First Linear Regression Model in R

Linear Regression is a technique to predict the value of an output variable based on one or more input variable(s).

The purpose of Linear Regression is to model a continuous variable Y as a mathematical function of one or more X variable(s).A linear relationship represents a straight line when plotted as a graph and the general equation is as below:

Y = h(𝛉) = 𝛉1 + 𝛉2X

Here,

Y is the response variable (The Output variable that we are trying to predict)

X is the predictor variable (The Input Variable whose value is known)

𝛉1 is the Intercept

𝛉2 is the slope

Problem:

Create a Linear Regression Model in R

Solution:

As part of Machine Learning, below are the steps that we will follow to build our first Linear Regression Model:

1. Pick a Dataset:

For this example, we will use the mtcars dataset, a dataset that was extracted from the 1974 Motor Trend US magazine, and comprises fuel consumption and 10 aspects of automobile design and performance for 32 automobiles (1973–74 models). Below is a brief description of the variables in the dataset:

[, 1]	mpg	Miles/(US) gallon
[, 2]	cyl	Number of cylinders
[, 3]	disp	Displacement (cu.in.)
[, 4]	hp	Gross horsepower
[, 5]	drat	Rear axle ratio
[, 6]	wt	Weight (1000 lbs)
[, 7]	qsec	1/4 mile time
[, 8]	vs	V/S
[, 9]	am	Transmission (0 = automatic, 1 = manual)
[,10]	gear	Number of forward gears
[,11]	carb	Number of carburetors

	help(mtcars)
	# Add Library
	library(dplyr)
	###################################
	# 1. Take a look at the Dataset
	###################################
	glimpse(mtcars)
	head(mtcars)

view raw check_mtcars.R hosted with

by GitHub

2. Divide into Training and Test Dataset:

The “mtcars” Dataset has 32 observations and 11 variables. Each record of mtcars represents one model of car, which we can see in the row names. Each column is one attribute of that car, such as the miles per gallon (or fuel efficiency), the number of cylinders, the displacement (or volume) of the car’s engine in cubic inches and so on.

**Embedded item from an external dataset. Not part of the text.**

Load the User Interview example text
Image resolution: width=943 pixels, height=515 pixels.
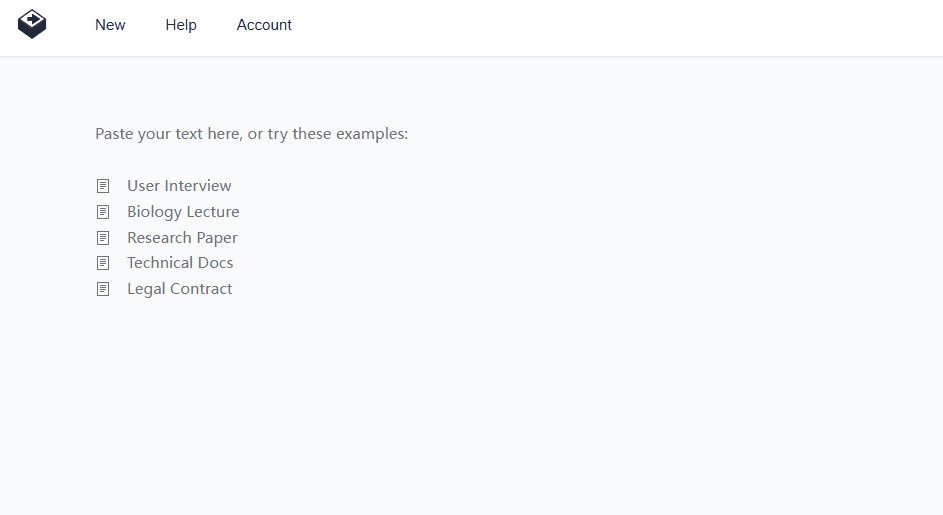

We will divide the Dataset into a Training Set(80% of the records) and a Test Set(20% of the records). We will use the Training Set to build a Linear Regression Model and will use the Test Set to test the efficiency of the model created.

	###################################
	# 2. Divide into Training and Test Data Set
	###################################
	set.seed(150)
	#Sample Indexes
	indexes = sample(1:nrow(mtcars), size = 0.2 * nrow(mtcars))
	# Split dataset into training and test set
	test_data = mtcars[indexes, ]
	train_data = mtcars[-indexes, ]
	dim(train_data)
	dim(test_data)

view raw Divide_mtcars.R hosted with

by GitHub

3. Build a Linear Regression Model:

We will build the linear relationship model using the lm() function in R. First, we will build the model to predict “mpg”(miles/gallon) value using all the available variables in the “mtcars” Dataset.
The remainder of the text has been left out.